I think you've hit the nail on the head. If something exists outside our senses and understanding, then why do Christians sit around and speak authoritatively about the properties of the Trinity? It's outside of our "senses and understanding" because the concept is not comprehensible. In fact, it is incoherent. What I was asking myself after my deconversion is why I didn't see this earlier.

There are so many other incoherent principles in the Christian belief that I couldn't believe I didn't see.

Another example. Christians claim that Jesus was "fully God and fully man". It wasn't until after I deconverted did I realize that this was simply impossible. God and man have mutually exclusive properties that cannot exist together. For example,

God is limitless. Man is limited. Was Jesus limitless or limited?
God is not capable of sin. Man is capable of sin. Was Jesus capable of sin or not?

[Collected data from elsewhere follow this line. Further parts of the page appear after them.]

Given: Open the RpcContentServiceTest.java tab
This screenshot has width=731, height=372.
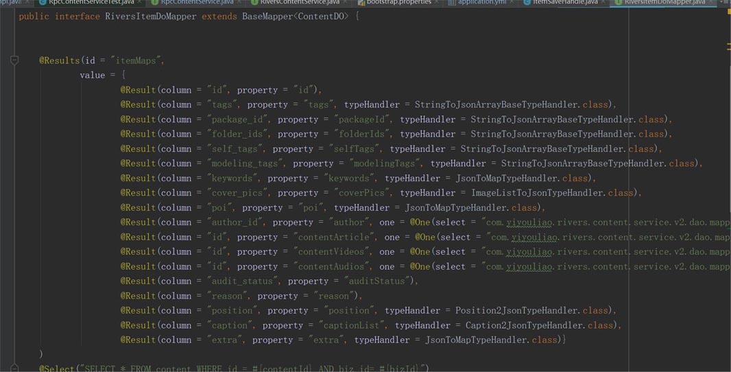Looking at the screenshot, I should coord(91,3).
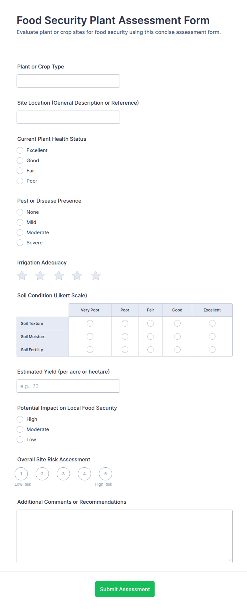Viewport: 247px width, 610px height.
Task: Mark pest presence as Severe
Action: point(20,243)
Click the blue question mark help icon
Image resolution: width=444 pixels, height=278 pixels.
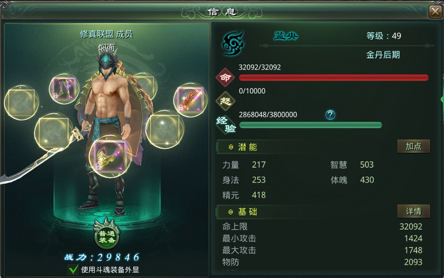(x=330, y=115)
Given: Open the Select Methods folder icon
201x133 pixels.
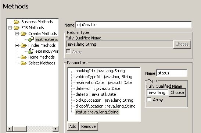Looking at the screenshot, I should click(x=24, y=63).
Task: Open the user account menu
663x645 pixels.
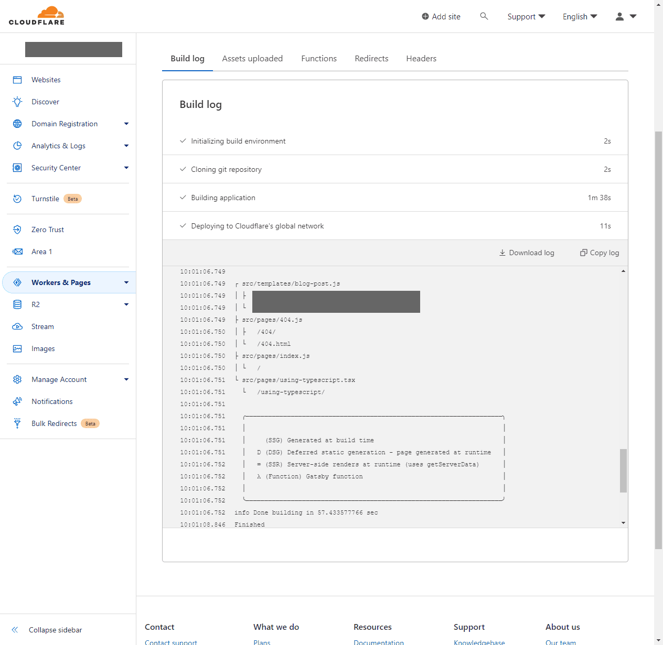Action: click(626, 17)
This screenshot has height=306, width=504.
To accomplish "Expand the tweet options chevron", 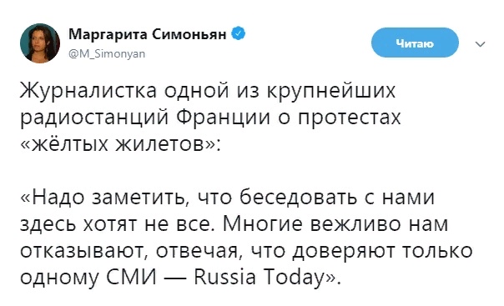I will point(480,43).
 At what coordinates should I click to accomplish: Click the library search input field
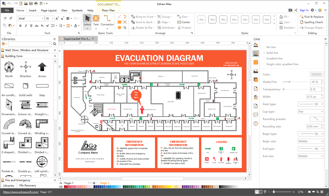click(30, 44)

Here's another one. God is all knowing. Man is not. Was Jesus all-knowing or not? This one is interesting because the Bible says that Jesus did not know the day or the hour of the end times, but only The Father in Heaven. This means that Jesus was not Omniscient. But God is Omniscent. This means that Jesus was not God.

And if Jesus was God, then who was Jesus praying to so many times in the Gospels? Himself.

And don't even get me started on the Salvation Story. God sacrifices Himself to Himself to Appease Himself. Sheesh.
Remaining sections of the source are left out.